- [ACTION ITEM]:
The required lines are those that contain "screenshot"; pull them out of the data and copy them.

- [INPUT RECORDS]:
◆ ◆ ◆ ◆ ◆ ◆ ◆

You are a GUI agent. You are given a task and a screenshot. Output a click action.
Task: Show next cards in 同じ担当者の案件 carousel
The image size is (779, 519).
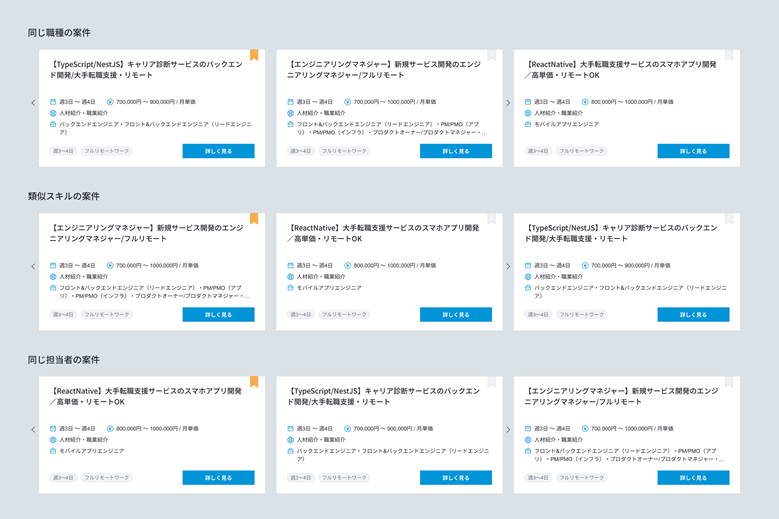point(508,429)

◆ ◆ ◆ ◆ ◆ ◆ ◆

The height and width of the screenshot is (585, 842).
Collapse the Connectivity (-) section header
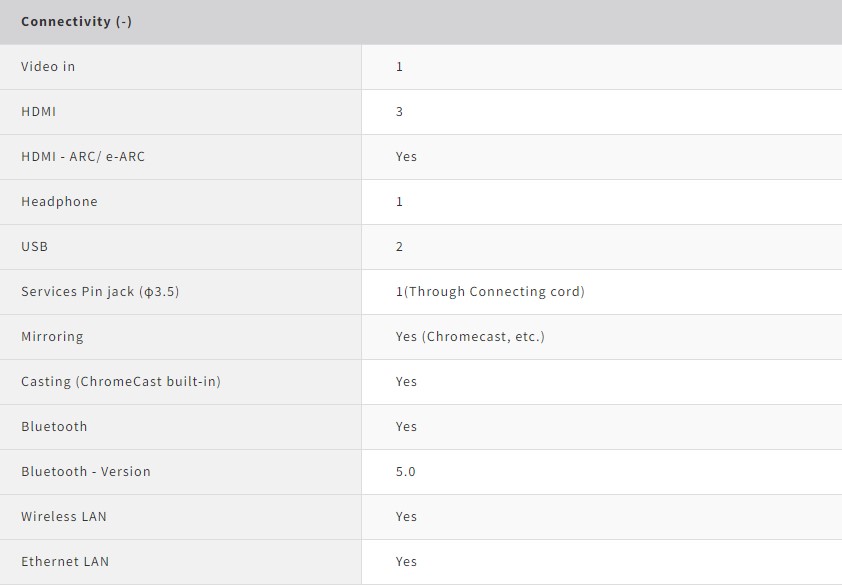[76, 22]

◆ ◆ ◆ ◆ ◆ ◆ ◆

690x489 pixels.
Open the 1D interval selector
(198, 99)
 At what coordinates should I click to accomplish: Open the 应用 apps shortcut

◆ ◆ ◆ ◆ ◆ ◆ ◆

- [ANSWER BOX]:
You are a GUI agent. You are given a task and a screenshot. Output a click action.
The height and width of the screenshot is (585, 842).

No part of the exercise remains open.